Step 1: Understanding the Concept:
We are given a sequence of 8 coin tosses.
The condition specifies the number of heads in two overlapping groups of tosses.
Group 1 consists of the first 6 tosses (\(T_1\) to \(T_6\)), which must contain exactly 4 heads.
Group 2 consists of the last 5 tosses (\(T_4\) to \(T_8\)), which must contain exactly 3 heads.
The overlap between these two groups is the set of tosses \(\{T_4, T_5, T_6\}\).
Step 2: Key Formula or Approach:
Let the number of heads in the overlapping tosses \(\{T_4, T_5, T_6\}\) be \(k\).
Since there are 3 tosses in the overlap, \(k\) can range from 0 to 3.
Let \(H_1\) be the number of heads in the first 3 tosses (\(T_1, T_2, T_3\)).

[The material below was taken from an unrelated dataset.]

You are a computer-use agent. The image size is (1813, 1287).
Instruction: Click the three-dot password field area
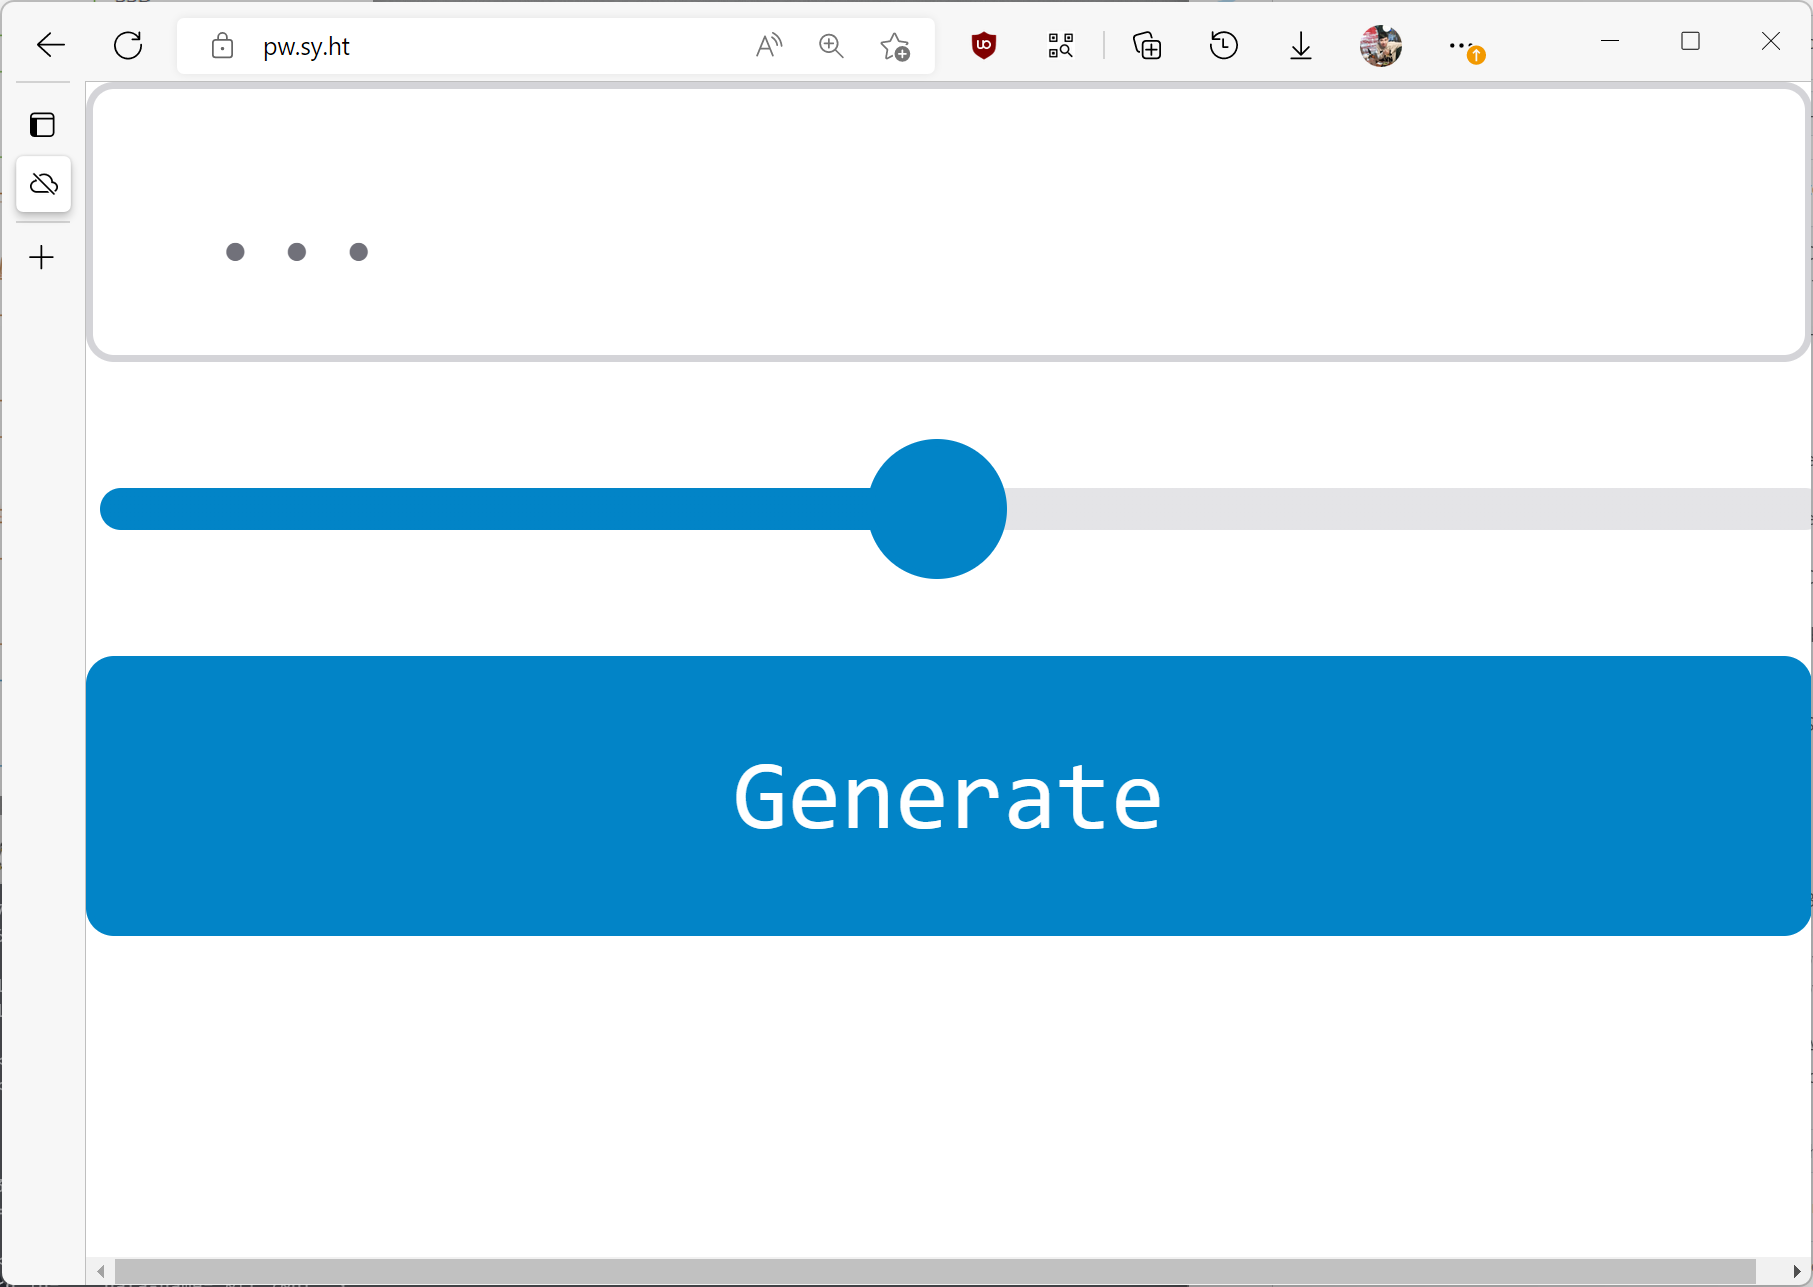(x=296, y=251)
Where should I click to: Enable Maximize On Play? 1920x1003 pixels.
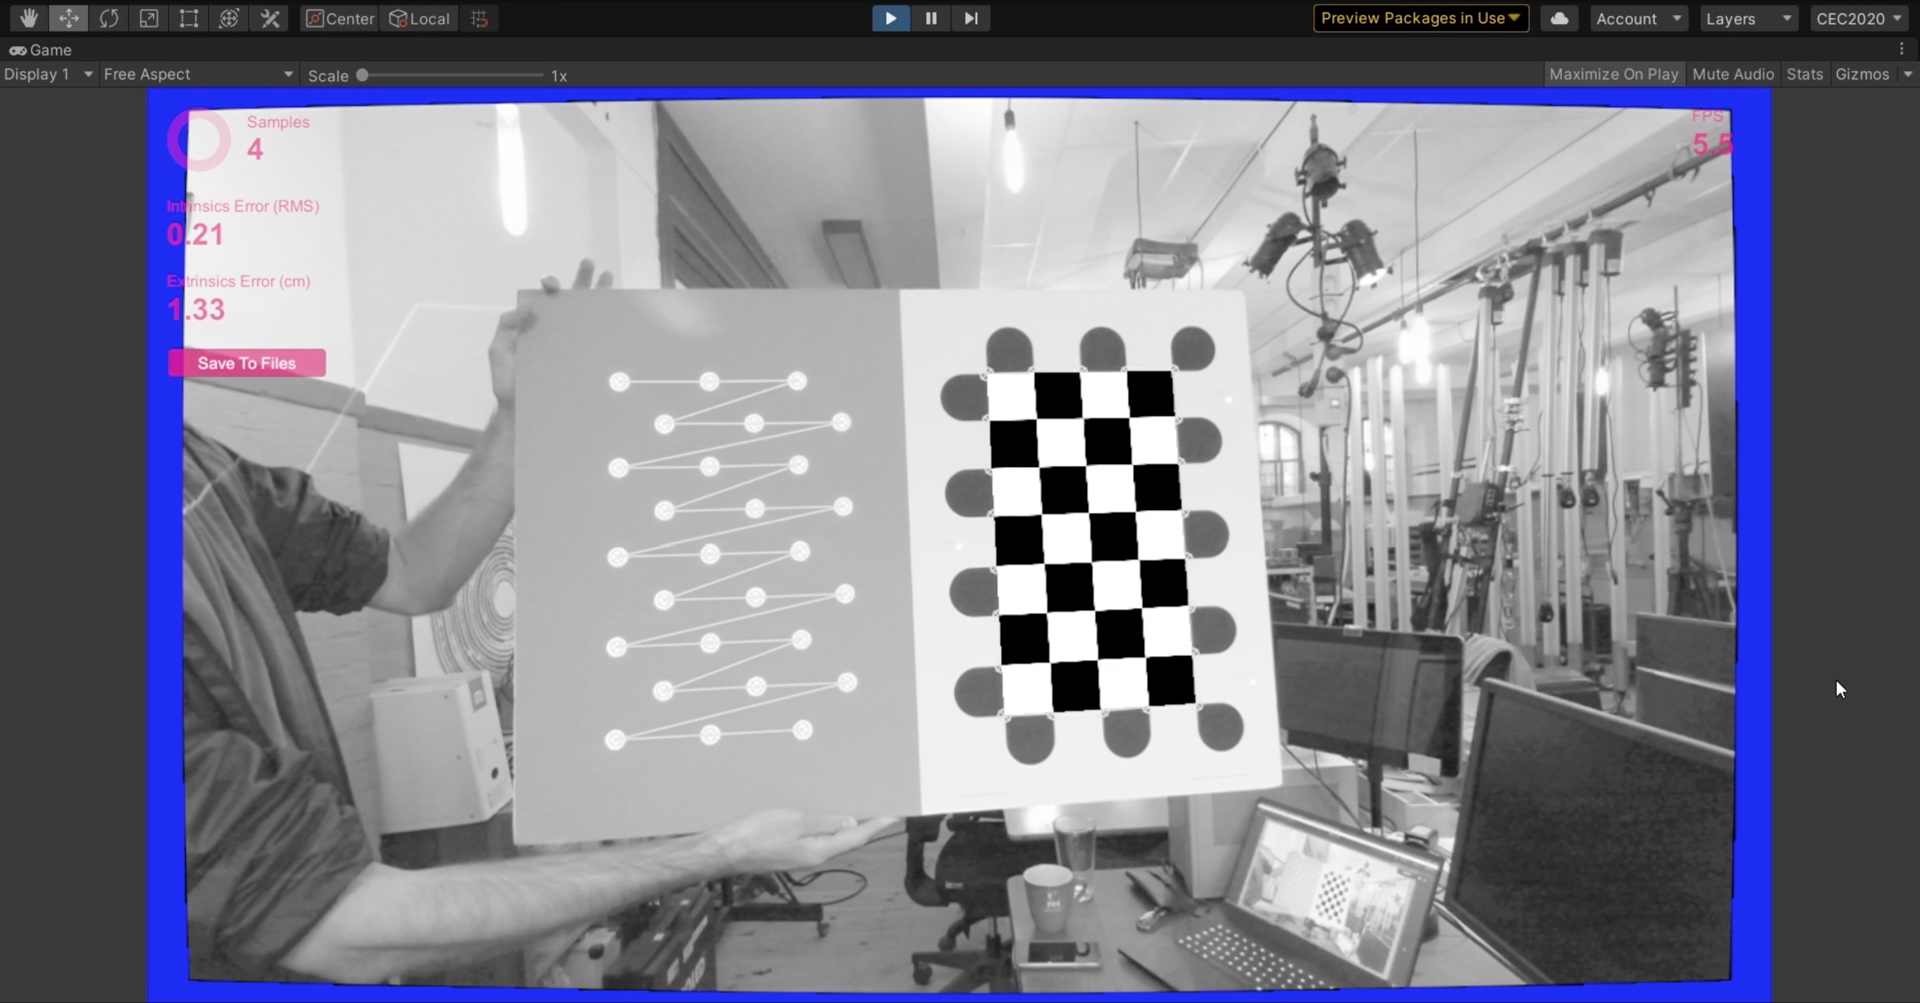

Let \(H_2\) be the number of heads in the last 2 tosses (\(T_7, T_8\)).
We can set up the equations based on the given conditions:
\(H_1 + k = 4\) (from the first 6 tosses).
\(k + H_2 = 3\) (from the last 5 tosses).
The number of ways to achieve this for a specific \(k\) is \(\binom{3}{H_1} \times \binom{3}{k} \times \binom{2}{H_2}\).
Step 3: Detailed Explanation:
From the equations, we have \(H_1 = 4 - k\) and \(H_2 = 3 - k\).
Since \(0 \le H_1 \le 3\), we get \(0 \le 4 - k \le 3 \implies 1 \le k \le 4\).
Since \(0 \le H_2 \le 2\), we get \(0 \le 3 - k \le 2 \implies 1 \le k \le 3\).
Taking the intersection of these conditions, \(k\) can only be 1, 2, or 3.
Now we calculate the number of favorable outcomes for each valid \(k\):
Case 1 (\(k = 1\)): \(H_1 = 3\), \(H_2 = 2\).
Ways = \(\binom{3}{3} \times \binom{3}{1} \times \binom{2}{2} = 1 \times 3 \times 1 = 3\).
Case 2 (\(k = 2\)): \(H_1 = 2\), \(H_2 = 1\).
Ways = \(\binom{3}{2} \times \binom{3}{2} \times \binom{2}{1} = 3 \times 3 \times 2 = 18\).
Case 3 (\(k = 3\)): \(H_1 = 1\), \(H_2 = 0\).
Ways = \(\binom{3}{1} \times \binom{3}{3} \times \binom{2}{0} = 3 \times 1 \times 1 = 3\).
Total favorable outcomes = \(3 + 18 + 3 = 24\).
The total number of possible outcomes for 8 coin tosses is \(2^8 = 256\).
Thus, the probability \(p = \frac{24}{256} = \frac{3}{32}\).
Step 4: Final Answer:
We need to find the value of \(96p\):
\(96p = 96 \times \frac{3}{32} = 3 \times 3 = 9\).